Text -
================================
The Reverend Howard Finster was twenty feet tall, suspended in darkness. Or so he appeared in the documentary film that introduced a teenaged Greg Bottoms to the renowned outsider artist whose death would help inspire him, fourteen years later, to travel the country. Beginning in Georgia with a trip to Finster’s famous Paradise Gardens, his journey—of which The Colorful Apocalypse is a masterly chronicle—is an unparalleled look into the lives and visionary works of some of Finster’s contemporaries: the self-taught evangelical artists whose beliefs and oeuvres occupy the gray area between madness and Christian ecstasy.
================================
Problem to solve - Can you write out the stretch of the Howard Finster passage from "The Reverend Howard" through "and Christian ecstasy.", swapping "teenaged" for "young"?

Dataset records -
================================
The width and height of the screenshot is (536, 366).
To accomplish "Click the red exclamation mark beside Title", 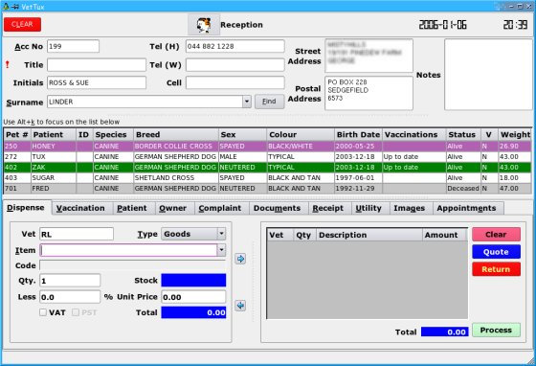I will tap(8, 64).
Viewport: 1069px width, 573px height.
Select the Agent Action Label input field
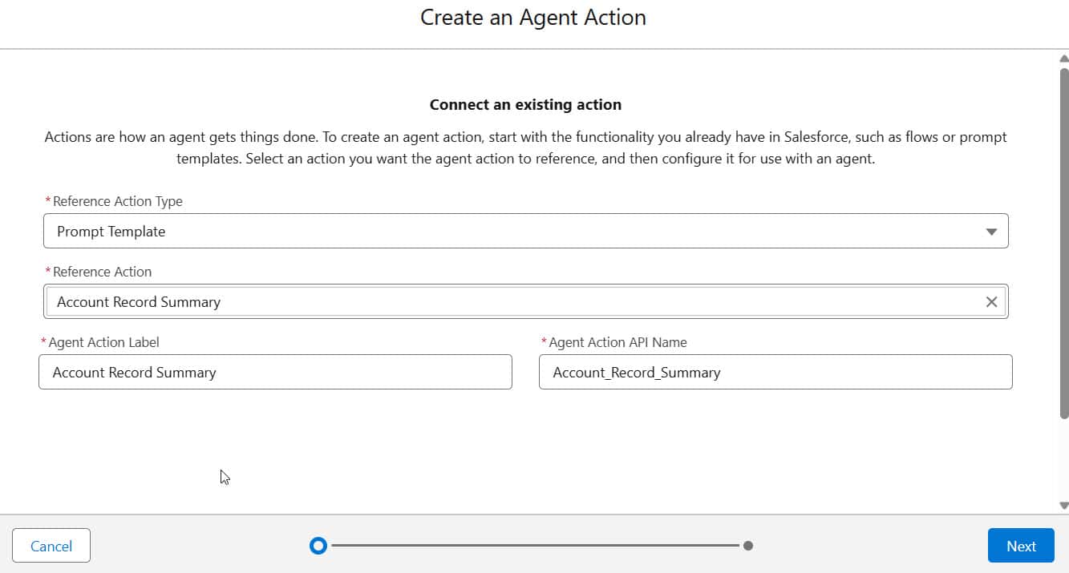point(275,372)
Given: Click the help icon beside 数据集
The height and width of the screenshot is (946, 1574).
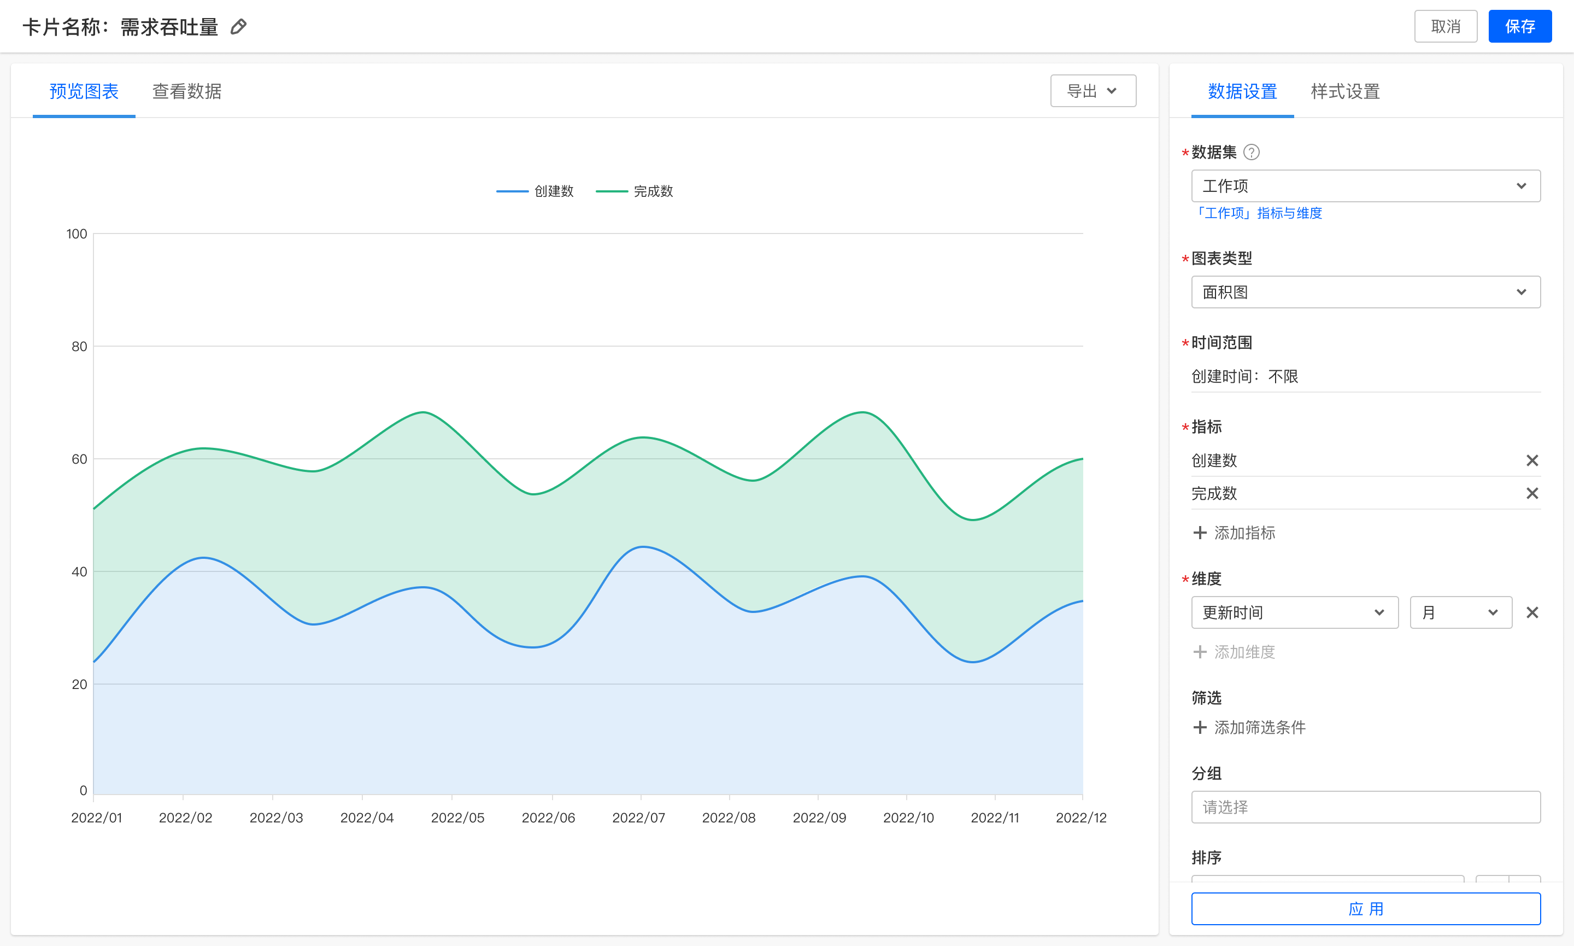Looking at the screenshot, I should pyautogui.click(x=1251, y=152).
================================
Finished task -
The Reverend Howard Finster was twenty feet tall, suspended in darkness. Or so he appeared in the documentary film that introduced a young Greg Bottoms to the renowned outsider artist whose death would help inspire him, fourteen years later, to travel the country. Beginning in Georgia with a trip to Finster’s famous Paradise Gardens, his journey—of which The Colorful Apocalypse is a masterly chronicle—is an unparalleled look into the lives and visionary works of some of Finster’s contemporaries: the self-taught evangelical artists whose beliefs and oeuvres occupy the gray area between madness and Christian ecstasy.